Sonntag, 14. November 2010

One of the Key Trading Commandments

'Never step in front of a freight train'. This is also known as the 'don't catch a falling knife' rule. There are topping signs in the market; know them and wait for them.

Es war Dienstag Morgen - meine Operation gerade einmal Stunden vorbei - als mein Blick auf den Silberpreis fiel. $28.54! Ein Anruf nach Chicago genügte: 'Gerhard, Du weisst, man stellt sich nie vor einen beladenen Frachtzug! Du handelst lange genug, um das zu wissen' - das war die Antwort auf meine Frage, ob ich es wagen könnte, kräftig 'short' zu gehen.

Ja, ich habe wirklich genügend Erfahrung mit solchen Situationen. Commodities enden Ihre Megarallies oft mit einem sogenannten 'blow-off' Move. So gesehen u.a. bei Öl vor einigen Jahren. An diesem Dienstag Morgen waren wir wohl mitten drinnen in einem Silber - und Baumwolle Blow Off. Vor 2 Wochen habe ich noch einem Klienten, der bei Silber $24,50 mit mir wetten wollte, dass wir vor dem Jahresende $30.00 erreichen würden, die Stirn geboten. Dann ging es wirklich schnell. Die täglichen Handelsspannen von 30 bis 50 Cents erweiterten sich auf 1 bis 2 Dollars - wow. Am späteren Nachmittag dieses Dienstags war es dann soweit - $29,40 wurde erreicht.

Wie Ihr alle aus meinen Blogs wisst, habe ich schon in den letzten Wochen keinen Cent auf eine 'long Position' gesetzt. 'Was schnell hinauf geht, kommt viel schneller herunter'. So war es dann an diesem Dienstag Abend auch. In knappen 2 Stunden wurde die Megarally dieses Tages nicht nur auf Null reduziert, sondern man erreichte ein saftiges Minus. Zwei Tage Konsolidierung folgten bevor der Wochenschlusskurs am Freitag das klare Reversal am täglichen Chart signalisierte.

So einfach ist es doch nicht. Denn - und schon wieder gibt es ein Gegenargument: Die wöchentlichen und monatlichen Charts bestätigen dieses Reversal noch nicht. Fundamentalisten unter den Händlern sind überhaupt überzeugt, dass diese Preisentwicklung nur gesund ist, aber für den Aufwärtstrend keinen Abbruch bedeutet.

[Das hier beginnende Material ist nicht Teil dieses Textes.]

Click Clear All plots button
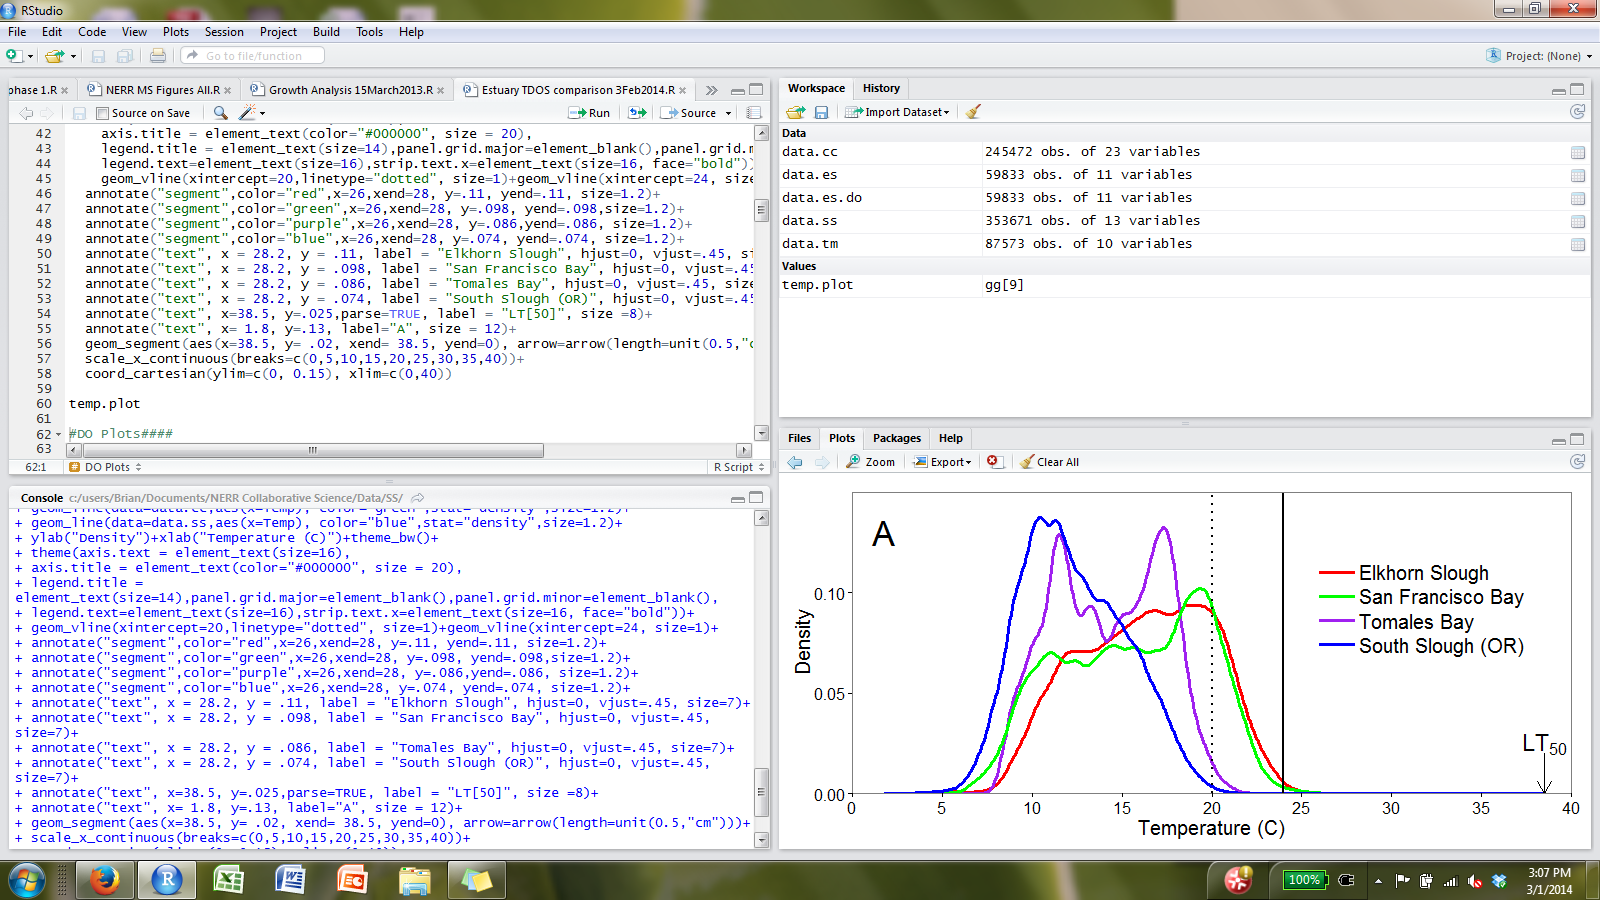Image resolution: width=1600 pixels, height=900 pixels. (1049, 462)
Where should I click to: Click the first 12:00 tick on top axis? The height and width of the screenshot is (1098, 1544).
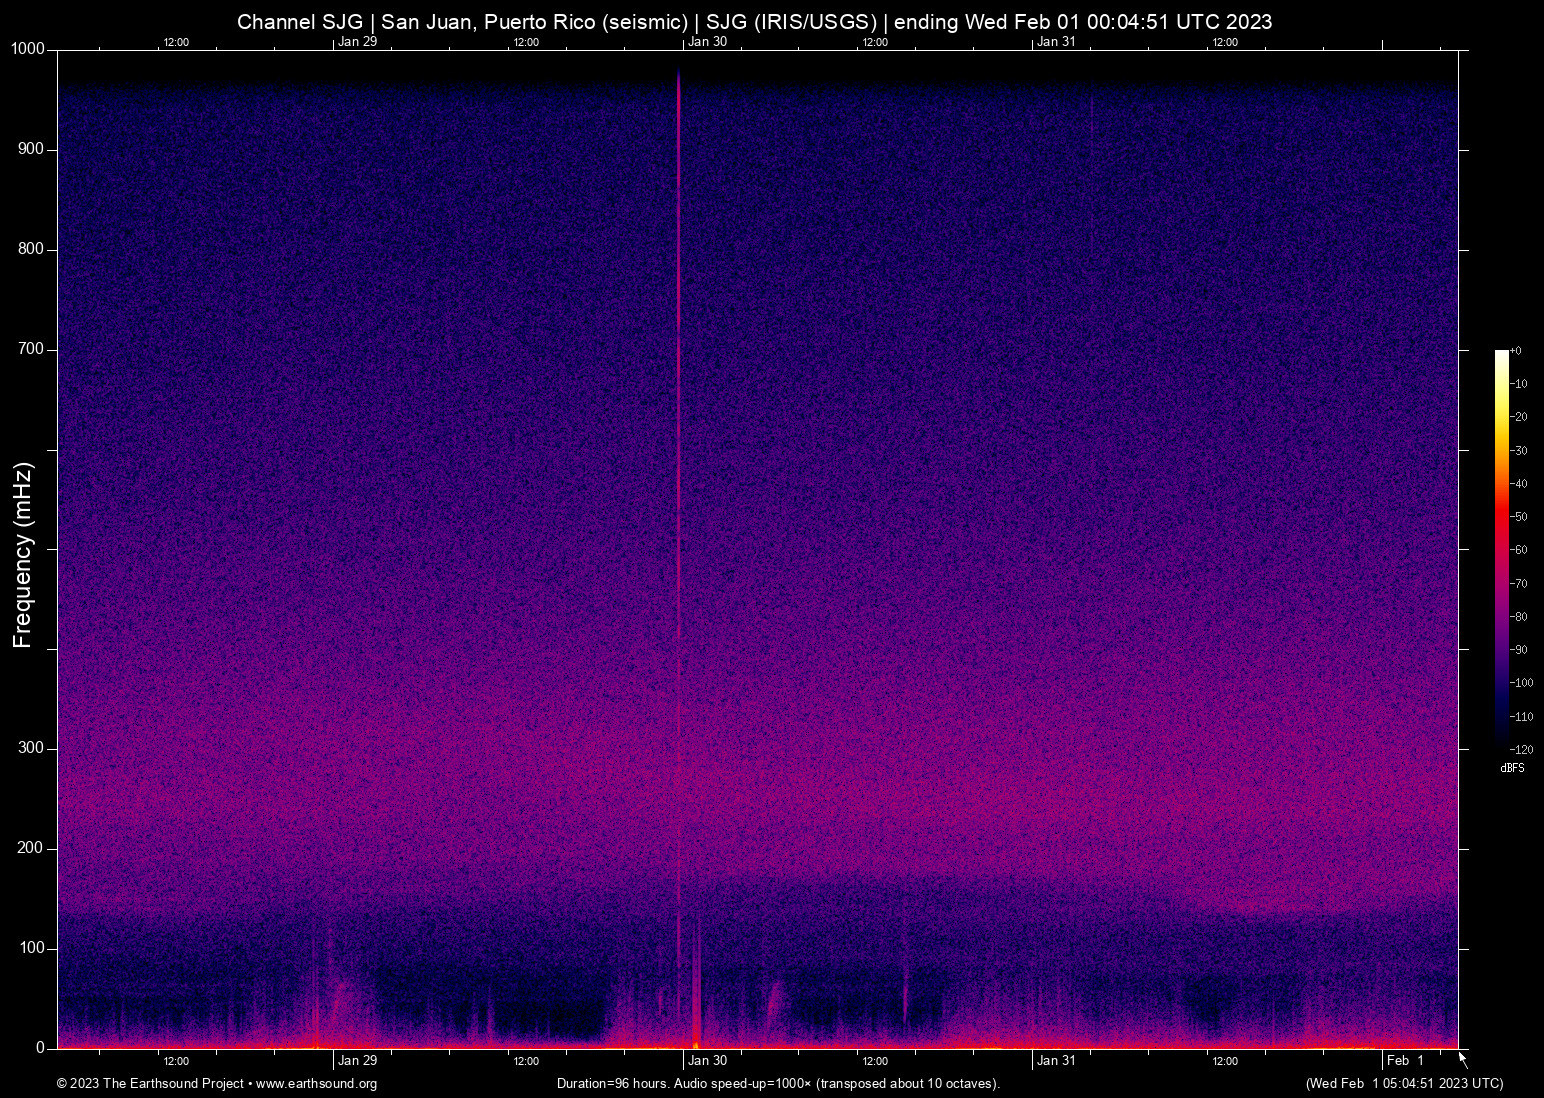177,42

Ich bin ein Händler, der sich von den unmittelbaren Zeichen leiten lässt. Diese zeigen an, dass es niedrigere Preise geben wird. Den richtigen Einstiegspreis zu finden, wird zur Kunst werden. Stündlich gibt es 20 bis 40 Cents Ausschläge. Und 20 'Silber Cents' sind $1,000 pro Vertrag.

Baumwolle ist Silber gefolgt - mit einer zeitlichen Verspätung von einem Tag! Auch das Öl hat die Höhenluft nicht vertragen und hat am Freitag gleich 3 Dollars verloren. Natürlich gibt es die fundamentalen Gründe für diese Entwicklungen - China. Lieber verlasse ich mich auf meine völlig überkauften Chartpunkte - und die waren unübersehbar. Ich schreibe hier 'unübersehbar', denn es muss auch die Händler geben oder gegeben haben, die an diesem Dienstag der vergangenen Woche Silber bei $29,40 gekauft haben.

Die Währungen haben die wohlverdiente Korrektur begonnen. Allen voran der Euro: die Krisen in Irland, Griechenland und möglicherweise Portugal werden meiner Meinung nach der europäischen Leitwährung auch in der nächsten Woche zusetzen. Yen/Dollar ist dem Euro/Dollar nach unten gefolgt; jedoch nicht mit derselben Vehemenz. Der Britische Pfund war der relative Gewinner der Hauptwährungen. Die Dollarkorrektur hat also begonnen - vorige Woche -; in der kommenden Woche werden wir beobachten, ob diese Dollarstärke nun eine Trendwende einleitet oder nur eine korrektive Bewegung ist.

Am Beginn der Woche werde ich die Preisbewegungen an stündlichen, täglichen und wöchentlichen Charts studieren, um den richtigen Einstiegspreis in diese sehr volatilen Märkte zu finden.

Am Ende dieses Blogs muss Euch klar sein - Whoever dares to step in front of the freight train has the chance to make big profits (or losses)! In diesem Sinne warten wir gespannt auf das Monatshandelsergebnis November 2010.

Ich wünsche Euch noch eine spannende und profitable Handelswoche!